Advanced Drainage Systems, Inc.
- Type: Public
- Traded as: NYSE: WMS; S&P 400 component;
- Industry: Water industry
- Founded: 1966; 60 years ago
- Founders: Ron Martin; Marty Sixt;
- Headquarters: Hilliard, Ohio, U.S.
- Key people: D. Scott Barbour (CEO & President) Scott A. Cottrill (CFO)
- Products: HDPE pipes; Septic tanks; Water filters;
- Revenue: US$1.982 billion (2020)
- Net income: US$224 million (2020)
- Total assets: US$2.413 billion (2020)
- Total equity: US$819 million (2020)
- Number of employees: 5,000 (2020)
- Website: adspipe.com

= Advanced Drainage Systems =

American drainage product company based in Hillard, Ohio, US

Advanced Drainage Systems, Inc. (ADS) is an American company that designs, manufactures and markets polypropylene and polyethylene pipes, plastic leach field chambers and systems, septic tanks and accessories, storm retention/detention and septic chambers, polyvinyl chloride drainage structures, fittings, and water filters and water separators. It is the largest maker of high-density polyethylene pipe in the United States. It is headquartered in Hilliard, Ohio. In 2020, 93% of the company's sales were in the United States and 6% were in Canada.

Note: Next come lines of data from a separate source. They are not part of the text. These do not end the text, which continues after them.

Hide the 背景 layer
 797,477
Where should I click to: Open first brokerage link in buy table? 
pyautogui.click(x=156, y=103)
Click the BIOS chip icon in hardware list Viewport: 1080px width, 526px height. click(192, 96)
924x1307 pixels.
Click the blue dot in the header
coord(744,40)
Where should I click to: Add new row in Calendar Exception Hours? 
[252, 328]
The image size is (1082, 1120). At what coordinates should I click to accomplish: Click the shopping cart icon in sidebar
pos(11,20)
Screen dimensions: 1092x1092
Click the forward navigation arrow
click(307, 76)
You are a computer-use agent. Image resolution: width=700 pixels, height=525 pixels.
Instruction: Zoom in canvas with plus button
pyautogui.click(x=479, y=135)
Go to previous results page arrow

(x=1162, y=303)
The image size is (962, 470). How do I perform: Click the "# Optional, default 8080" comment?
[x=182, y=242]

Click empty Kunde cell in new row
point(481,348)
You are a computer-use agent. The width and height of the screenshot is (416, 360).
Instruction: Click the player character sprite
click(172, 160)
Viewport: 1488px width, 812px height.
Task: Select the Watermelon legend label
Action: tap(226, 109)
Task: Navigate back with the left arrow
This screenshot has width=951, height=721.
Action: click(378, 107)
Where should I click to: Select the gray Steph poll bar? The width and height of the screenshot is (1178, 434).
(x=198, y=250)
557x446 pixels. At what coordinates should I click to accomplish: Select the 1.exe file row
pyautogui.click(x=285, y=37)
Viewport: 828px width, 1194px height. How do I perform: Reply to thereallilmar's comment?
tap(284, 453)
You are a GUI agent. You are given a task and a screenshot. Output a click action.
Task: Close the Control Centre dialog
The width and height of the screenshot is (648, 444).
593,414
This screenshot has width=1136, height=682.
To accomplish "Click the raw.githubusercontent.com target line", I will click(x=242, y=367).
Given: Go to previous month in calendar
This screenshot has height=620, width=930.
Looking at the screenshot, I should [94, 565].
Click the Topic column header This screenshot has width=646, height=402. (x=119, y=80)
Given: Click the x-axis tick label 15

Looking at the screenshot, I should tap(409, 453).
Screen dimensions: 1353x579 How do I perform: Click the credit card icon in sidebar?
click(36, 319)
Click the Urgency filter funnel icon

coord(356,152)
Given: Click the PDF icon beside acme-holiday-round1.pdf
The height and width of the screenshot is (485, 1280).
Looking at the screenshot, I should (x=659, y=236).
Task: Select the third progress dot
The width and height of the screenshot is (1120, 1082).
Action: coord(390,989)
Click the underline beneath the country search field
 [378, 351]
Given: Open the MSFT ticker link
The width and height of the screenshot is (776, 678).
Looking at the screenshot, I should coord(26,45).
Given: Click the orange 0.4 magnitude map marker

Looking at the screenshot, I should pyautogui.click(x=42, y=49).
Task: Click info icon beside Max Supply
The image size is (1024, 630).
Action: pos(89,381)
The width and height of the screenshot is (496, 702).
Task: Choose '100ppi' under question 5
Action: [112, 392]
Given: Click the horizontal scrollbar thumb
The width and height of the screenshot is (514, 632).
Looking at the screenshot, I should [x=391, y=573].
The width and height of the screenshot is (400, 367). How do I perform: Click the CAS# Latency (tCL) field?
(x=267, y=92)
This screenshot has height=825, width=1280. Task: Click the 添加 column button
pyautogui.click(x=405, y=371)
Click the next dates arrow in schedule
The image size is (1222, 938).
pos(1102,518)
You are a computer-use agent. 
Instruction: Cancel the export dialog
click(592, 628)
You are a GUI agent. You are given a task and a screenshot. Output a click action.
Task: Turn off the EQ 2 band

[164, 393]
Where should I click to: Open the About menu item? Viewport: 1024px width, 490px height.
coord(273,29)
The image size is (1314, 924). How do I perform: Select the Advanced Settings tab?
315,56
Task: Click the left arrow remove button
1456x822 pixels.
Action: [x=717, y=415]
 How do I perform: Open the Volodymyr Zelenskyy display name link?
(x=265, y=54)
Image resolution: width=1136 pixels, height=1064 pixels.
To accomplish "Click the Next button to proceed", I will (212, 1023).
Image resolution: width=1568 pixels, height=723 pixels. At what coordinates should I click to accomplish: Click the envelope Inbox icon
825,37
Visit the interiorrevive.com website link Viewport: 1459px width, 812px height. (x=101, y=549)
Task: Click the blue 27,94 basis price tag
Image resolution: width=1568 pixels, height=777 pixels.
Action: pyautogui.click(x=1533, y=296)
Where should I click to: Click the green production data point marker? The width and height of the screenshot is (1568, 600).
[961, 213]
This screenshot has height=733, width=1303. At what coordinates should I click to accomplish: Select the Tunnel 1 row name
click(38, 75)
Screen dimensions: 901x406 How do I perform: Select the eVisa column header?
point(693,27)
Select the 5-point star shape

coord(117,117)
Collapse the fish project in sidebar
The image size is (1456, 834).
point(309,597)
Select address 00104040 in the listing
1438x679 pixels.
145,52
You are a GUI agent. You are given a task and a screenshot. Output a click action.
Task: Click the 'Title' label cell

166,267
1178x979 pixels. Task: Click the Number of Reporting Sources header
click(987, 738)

In 2026, Advanced Drainage Systems was ranked thirtieth in Time Magazine's World Most Impactful Companies.

==History==
The company was founded in 1966 by Ron Martin and Marty Sixt, two engineers. In the early 1970s, it moved to central Ohio.

In 2004, Joe Chlapaty became CEO of the company; he retired in 2017 and was succeeded by Scott Barbour.

In July 2014, the company became a public company via an initial public offering on the New York Stock Exchange, raising $232 million.

In February 2015, the company acquired Ideal Pipe of Ontario for $45 million.

In July 2019, the company acquired Infiltrator Water Technologies from the Ontario Teachers' Pension Plan for $1.08 billion.

In 2019, approximately 65% of its pipes were made from recycled materials.